**WORK REQUIRED:**
Scan the entries below for the word "French". Copy each line that has it.
*** EXERCISE MATERIALS Section Begins ***
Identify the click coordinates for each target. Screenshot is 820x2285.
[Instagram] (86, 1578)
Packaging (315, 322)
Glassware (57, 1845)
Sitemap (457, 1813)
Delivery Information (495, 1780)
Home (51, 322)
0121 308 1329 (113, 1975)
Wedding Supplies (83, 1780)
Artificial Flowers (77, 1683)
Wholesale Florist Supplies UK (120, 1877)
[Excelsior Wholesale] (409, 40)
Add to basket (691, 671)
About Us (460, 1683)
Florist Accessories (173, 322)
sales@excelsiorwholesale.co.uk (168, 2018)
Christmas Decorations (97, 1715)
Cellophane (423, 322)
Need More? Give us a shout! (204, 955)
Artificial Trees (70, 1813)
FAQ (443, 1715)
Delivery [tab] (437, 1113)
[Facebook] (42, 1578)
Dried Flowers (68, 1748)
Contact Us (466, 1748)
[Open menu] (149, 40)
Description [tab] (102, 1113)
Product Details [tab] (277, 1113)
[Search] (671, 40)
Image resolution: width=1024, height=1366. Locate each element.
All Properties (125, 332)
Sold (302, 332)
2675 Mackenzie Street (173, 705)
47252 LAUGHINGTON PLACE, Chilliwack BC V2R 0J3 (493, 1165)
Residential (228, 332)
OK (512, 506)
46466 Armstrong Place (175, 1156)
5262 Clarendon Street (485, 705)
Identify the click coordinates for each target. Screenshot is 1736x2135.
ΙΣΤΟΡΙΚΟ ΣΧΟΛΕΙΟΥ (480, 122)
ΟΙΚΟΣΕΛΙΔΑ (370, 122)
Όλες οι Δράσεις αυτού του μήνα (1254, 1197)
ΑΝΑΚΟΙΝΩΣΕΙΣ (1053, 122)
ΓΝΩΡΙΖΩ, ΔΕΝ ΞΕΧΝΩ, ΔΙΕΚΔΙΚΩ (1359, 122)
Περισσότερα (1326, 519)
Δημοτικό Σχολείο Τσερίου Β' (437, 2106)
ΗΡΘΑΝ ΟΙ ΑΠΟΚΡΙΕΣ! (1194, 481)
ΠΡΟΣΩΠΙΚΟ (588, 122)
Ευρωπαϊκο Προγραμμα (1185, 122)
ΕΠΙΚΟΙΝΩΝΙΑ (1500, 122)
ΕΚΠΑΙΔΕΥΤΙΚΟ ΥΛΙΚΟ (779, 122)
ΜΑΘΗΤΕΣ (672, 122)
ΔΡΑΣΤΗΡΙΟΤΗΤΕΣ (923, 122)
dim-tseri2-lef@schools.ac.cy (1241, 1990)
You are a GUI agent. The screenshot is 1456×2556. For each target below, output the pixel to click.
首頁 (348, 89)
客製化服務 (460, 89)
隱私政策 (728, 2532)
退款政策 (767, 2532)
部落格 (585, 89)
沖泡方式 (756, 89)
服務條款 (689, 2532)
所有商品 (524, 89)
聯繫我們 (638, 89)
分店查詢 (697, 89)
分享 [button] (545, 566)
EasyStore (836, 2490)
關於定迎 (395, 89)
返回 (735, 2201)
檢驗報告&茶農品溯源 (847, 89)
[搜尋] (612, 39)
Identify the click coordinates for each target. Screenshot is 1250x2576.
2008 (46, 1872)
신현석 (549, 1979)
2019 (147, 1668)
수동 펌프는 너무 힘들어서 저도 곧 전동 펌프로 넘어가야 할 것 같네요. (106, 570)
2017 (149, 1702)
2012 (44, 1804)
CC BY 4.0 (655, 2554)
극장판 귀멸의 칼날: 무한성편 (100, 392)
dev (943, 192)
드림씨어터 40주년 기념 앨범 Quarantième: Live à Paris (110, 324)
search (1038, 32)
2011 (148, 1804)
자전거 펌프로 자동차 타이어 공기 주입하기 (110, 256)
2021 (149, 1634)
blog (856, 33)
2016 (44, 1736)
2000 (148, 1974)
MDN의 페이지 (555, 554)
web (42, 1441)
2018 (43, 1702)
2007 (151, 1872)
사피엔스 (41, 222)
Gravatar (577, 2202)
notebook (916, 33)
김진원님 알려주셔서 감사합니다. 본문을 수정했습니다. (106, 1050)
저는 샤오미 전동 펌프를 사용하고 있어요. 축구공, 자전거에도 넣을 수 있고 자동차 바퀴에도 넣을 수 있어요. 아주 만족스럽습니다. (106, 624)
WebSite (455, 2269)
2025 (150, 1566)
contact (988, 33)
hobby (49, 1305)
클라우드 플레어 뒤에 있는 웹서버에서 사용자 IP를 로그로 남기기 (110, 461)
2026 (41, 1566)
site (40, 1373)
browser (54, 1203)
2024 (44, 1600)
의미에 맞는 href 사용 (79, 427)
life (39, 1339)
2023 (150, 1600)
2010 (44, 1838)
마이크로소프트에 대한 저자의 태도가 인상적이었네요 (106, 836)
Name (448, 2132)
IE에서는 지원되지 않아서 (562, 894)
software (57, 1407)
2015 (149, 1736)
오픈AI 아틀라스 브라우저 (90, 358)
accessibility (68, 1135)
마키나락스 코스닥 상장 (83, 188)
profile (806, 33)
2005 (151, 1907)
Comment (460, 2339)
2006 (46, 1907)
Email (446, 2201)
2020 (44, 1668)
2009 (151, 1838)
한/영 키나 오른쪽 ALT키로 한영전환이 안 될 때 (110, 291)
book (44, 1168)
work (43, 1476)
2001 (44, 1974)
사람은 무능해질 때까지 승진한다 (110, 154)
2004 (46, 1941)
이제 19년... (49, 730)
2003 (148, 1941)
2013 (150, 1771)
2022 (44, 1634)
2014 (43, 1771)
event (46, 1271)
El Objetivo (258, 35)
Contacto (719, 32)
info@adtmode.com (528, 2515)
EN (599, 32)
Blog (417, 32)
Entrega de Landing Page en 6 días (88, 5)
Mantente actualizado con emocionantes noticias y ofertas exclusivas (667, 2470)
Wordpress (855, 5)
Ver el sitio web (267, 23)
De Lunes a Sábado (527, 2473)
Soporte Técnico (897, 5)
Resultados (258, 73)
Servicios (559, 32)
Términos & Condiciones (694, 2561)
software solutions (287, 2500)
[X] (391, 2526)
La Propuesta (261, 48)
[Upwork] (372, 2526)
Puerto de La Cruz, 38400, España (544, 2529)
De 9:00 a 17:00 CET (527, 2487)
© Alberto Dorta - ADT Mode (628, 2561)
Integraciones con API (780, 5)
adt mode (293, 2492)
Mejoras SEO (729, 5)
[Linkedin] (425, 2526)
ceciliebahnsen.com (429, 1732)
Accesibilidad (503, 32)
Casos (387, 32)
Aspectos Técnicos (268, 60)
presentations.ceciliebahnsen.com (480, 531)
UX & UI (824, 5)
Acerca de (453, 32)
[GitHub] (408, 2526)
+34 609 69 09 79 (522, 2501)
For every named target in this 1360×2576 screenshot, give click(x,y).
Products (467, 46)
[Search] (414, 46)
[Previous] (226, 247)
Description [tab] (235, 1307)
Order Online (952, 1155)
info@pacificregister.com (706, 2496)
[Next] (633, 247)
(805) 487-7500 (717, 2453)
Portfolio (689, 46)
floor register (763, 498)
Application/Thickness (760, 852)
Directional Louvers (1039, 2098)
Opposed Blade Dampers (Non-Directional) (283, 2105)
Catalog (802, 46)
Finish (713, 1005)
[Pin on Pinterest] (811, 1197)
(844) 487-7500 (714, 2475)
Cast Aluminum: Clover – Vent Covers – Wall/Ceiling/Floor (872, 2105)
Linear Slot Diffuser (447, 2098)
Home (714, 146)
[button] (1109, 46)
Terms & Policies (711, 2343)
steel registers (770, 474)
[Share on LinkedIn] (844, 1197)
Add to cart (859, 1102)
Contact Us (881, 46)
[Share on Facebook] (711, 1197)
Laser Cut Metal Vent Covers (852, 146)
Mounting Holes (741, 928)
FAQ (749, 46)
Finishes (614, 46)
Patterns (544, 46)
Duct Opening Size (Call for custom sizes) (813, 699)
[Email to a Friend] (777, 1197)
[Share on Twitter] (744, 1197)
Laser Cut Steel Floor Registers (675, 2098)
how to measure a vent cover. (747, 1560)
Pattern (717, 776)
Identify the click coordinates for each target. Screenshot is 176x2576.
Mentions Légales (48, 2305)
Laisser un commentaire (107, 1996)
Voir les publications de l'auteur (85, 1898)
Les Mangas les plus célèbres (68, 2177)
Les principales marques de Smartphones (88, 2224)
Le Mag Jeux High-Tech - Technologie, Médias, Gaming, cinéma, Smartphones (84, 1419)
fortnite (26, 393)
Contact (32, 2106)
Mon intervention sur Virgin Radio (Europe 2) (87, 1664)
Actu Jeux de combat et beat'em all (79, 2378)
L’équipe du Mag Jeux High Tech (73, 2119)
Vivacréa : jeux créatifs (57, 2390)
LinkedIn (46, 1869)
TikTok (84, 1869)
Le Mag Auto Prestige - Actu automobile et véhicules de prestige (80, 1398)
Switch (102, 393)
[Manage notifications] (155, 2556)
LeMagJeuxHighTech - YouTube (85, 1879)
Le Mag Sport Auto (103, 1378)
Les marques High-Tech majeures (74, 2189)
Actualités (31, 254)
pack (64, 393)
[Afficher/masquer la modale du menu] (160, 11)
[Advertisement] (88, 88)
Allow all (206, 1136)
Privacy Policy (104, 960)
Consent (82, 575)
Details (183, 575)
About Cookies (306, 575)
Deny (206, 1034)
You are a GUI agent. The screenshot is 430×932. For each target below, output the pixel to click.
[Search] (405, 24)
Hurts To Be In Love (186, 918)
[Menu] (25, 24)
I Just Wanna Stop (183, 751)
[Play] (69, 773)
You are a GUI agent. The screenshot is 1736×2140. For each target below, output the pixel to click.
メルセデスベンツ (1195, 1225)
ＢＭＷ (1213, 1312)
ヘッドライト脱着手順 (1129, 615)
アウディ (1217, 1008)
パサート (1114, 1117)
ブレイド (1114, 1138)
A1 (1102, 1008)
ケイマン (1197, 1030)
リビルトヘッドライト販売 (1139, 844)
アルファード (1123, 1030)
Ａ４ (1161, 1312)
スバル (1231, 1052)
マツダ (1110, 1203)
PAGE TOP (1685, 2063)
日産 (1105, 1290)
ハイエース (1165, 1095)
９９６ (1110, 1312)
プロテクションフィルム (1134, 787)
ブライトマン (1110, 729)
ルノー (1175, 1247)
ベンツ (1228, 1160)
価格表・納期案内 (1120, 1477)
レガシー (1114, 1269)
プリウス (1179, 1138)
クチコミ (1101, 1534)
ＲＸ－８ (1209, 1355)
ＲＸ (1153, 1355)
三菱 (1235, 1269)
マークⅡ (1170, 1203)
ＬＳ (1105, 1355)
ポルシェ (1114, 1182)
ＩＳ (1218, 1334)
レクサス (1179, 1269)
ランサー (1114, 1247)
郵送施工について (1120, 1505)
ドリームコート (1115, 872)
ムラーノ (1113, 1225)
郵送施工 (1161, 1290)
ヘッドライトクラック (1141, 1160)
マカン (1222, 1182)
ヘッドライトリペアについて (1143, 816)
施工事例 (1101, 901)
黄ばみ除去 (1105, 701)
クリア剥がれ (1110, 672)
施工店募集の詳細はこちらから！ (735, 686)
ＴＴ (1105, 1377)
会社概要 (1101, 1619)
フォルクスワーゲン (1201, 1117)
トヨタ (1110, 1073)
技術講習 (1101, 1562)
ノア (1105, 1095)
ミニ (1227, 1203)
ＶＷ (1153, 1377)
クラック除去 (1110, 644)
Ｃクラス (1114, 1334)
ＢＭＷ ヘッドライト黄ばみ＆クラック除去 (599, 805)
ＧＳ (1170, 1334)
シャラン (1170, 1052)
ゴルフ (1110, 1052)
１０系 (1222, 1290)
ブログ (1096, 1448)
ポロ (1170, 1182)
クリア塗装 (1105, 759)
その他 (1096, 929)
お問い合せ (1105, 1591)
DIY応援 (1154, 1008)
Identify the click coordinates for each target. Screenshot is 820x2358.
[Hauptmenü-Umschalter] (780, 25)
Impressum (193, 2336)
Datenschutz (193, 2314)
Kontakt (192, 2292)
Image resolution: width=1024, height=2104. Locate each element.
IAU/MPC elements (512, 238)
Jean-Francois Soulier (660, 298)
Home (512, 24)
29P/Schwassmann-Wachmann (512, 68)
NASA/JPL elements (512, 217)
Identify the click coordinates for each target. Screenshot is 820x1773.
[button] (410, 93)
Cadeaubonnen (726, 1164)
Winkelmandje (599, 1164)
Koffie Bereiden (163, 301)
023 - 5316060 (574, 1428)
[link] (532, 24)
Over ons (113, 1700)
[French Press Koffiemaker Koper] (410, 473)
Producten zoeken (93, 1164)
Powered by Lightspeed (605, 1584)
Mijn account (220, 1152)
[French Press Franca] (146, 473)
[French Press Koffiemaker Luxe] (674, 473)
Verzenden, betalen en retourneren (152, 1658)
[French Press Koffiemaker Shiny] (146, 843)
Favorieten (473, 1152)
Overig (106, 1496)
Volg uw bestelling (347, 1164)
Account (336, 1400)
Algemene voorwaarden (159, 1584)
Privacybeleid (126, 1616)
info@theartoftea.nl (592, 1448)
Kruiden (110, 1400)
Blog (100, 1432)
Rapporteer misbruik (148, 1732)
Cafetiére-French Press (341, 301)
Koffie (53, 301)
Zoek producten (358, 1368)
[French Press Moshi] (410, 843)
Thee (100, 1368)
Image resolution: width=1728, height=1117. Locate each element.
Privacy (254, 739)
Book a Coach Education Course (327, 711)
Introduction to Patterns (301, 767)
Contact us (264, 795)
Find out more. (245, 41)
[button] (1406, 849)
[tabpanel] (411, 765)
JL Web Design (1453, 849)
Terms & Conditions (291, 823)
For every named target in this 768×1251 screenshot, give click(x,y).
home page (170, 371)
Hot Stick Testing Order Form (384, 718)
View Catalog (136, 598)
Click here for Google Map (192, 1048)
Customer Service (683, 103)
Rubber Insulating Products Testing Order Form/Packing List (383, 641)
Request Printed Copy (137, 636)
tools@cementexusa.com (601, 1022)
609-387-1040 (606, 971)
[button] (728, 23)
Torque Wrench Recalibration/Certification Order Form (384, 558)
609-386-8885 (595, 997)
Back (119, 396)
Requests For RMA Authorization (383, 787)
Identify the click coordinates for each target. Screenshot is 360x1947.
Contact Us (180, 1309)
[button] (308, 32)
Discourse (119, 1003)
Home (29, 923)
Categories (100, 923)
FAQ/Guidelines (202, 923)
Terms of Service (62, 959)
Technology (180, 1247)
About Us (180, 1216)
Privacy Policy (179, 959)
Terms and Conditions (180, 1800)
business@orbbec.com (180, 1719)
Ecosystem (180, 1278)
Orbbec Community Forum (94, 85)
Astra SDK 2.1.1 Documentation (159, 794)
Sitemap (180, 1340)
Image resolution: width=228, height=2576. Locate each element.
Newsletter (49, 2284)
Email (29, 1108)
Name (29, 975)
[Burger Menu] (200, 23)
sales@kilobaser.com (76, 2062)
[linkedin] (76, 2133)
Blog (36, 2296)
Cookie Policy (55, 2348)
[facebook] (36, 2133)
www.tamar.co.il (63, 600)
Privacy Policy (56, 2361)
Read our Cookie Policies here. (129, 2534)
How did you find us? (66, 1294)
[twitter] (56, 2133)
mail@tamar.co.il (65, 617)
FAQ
*** EXERCISE MATERIALS Section Ends ***
**FINAL ANSWER:**
[French Press Koffiemaker Koper] (410, 473)
[French Press Franca] (146, 473)
[French Press Koffiemaker Luxe] (674, 473)
[French Press Koffiemaker Shiny] (146, 843)
Cafetiére-French Press (341, 301)
[French Press Moshi] (410, 843)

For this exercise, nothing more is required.